Время на прочтение: 7 минут(ы)
Ганс Христиан Андерсен
Перевод Анны и Петра Ганзен.
Ты ведь знаешь скульптора Альфреда? Все мы знаем его: он получил золотую медаль, ездил в Италию и опять вернулся на родину, тогда он был молод, да он и теперь не стар, хотя, конечно, состарился на десять лет.
Вернувшись на родину, он поехал погостить в один из зеландских городков. Весь город узнал о приезжем, узнал, кто он такой. Одно из богатейших семейств города дало в честь его большой вечер. Все, кто хоть мало-мальски чем-нибудь выдавался — деньгами или положением в свете, — были в числе приглашенных. Вечер являлся настоящим событием, весь город знал о том, и без барабанного оповещения. Мальчишки-мастеровые и другие ребятишки мелких горожан, а с ними кое-кто и из родителей, стояли пред освещенными окнами и глядели на спущенные занавески. Ночной сторож мог вообразить, что на его улице праздник, такое тут собралось большое общество. На улице и то было интересно, а уж там, в доме-то, как было весело! Там ведь находился сам господин Альфред, скульптор!
Он говорил, рассказывал, а все остальные слушали его с удовольствием и чуть ли не с благоговением, особенно одна пожилая вдова-чиновница.

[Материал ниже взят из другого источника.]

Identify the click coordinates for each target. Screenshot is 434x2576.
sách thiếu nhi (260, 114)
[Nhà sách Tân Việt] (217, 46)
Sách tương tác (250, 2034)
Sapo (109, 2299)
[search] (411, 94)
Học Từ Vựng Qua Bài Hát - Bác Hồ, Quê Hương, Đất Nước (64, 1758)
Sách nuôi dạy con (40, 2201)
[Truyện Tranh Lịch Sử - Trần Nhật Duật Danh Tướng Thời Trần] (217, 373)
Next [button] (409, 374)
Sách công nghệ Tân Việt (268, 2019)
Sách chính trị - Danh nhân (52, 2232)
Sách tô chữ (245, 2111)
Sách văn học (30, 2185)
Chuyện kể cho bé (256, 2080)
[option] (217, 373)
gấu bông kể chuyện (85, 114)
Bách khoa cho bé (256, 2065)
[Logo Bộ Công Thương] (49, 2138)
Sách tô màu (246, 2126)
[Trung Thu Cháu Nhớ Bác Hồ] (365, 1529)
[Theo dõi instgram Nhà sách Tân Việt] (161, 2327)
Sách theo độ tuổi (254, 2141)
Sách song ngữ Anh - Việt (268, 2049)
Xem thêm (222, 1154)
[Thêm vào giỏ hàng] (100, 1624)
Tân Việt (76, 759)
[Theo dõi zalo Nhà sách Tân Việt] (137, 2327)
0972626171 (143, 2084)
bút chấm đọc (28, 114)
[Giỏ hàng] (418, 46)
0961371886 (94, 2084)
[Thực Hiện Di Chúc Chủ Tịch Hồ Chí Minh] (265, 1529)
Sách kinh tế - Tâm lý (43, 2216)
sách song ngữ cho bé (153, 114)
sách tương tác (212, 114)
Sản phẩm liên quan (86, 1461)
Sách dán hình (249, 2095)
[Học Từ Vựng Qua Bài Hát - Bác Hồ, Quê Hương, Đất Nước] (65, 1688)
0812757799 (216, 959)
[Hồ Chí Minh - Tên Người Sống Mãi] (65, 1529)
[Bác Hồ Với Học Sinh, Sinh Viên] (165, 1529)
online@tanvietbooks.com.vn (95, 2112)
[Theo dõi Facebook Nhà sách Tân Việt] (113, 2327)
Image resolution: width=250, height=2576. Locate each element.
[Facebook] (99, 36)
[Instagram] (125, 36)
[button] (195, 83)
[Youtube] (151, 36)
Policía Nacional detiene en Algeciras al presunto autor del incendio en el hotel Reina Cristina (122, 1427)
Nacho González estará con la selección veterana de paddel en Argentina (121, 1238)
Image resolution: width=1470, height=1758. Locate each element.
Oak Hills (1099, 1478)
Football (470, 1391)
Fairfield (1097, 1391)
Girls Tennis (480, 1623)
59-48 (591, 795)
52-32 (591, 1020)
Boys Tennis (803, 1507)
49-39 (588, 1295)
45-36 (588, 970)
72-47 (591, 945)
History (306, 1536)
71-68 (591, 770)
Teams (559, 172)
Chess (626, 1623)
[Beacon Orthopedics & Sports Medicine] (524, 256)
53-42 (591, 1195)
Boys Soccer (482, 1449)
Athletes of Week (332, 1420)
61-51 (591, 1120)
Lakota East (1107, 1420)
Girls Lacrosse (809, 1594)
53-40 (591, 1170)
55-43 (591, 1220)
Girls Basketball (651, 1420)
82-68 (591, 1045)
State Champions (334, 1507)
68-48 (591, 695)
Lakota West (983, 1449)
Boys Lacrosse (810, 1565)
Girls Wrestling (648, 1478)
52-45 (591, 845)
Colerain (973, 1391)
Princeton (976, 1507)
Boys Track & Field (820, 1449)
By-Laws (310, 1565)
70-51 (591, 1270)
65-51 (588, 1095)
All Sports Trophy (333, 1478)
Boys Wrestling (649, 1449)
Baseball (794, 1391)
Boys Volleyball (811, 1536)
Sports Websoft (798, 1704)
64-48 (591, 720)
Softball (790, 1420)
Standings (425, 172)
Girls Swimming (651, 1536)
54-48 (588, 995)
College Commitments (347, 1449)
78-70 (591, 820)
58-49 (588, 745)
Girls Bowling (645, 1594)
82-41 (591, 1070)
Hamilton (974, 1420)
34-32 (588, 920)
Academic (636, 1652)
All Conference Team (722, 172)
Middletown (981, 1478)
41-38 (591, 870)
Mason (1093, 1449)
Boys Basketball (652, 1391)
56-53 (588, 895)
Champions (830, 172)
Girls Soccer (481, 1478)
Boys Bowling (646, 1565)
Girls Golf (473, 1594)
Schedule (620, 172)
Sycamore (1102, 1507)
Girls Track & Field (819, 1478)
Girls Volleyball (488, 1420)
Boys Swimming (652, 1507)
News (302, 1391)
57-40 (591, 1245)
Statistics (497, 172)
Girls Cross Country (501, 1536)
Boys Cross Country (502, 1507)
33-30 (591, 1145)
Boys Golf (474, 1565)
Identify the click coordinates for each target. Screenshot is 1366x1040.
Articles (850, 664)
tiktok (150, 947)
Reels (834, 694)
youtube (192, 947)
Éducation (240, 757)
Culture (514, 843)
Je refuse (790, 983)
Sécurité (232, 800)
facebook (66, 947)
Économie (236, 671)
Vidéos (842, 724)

Она напоминала собою промокательную бумагу — впитывала в себя каждое слово господина Альфреда и просила еще и еще. Невероятно восприимчивая была барыня, но и невежественная до невероятия — настоящий Каспар Гаузер в юбке.
— Вот Рим бы я посмотрела! — сказала она. — То-то, должно быть, чудесный город! Сколько туда наезжает иностранцев! Опишите нам Рим! Что видишь, въезжая в ворота?
— Ну, это не так-то легко описать! — ответил молодой скульптор. — Видите ли, там большая площадь, а посреди ее возвышается обелиск, ему четыре тысячи лет.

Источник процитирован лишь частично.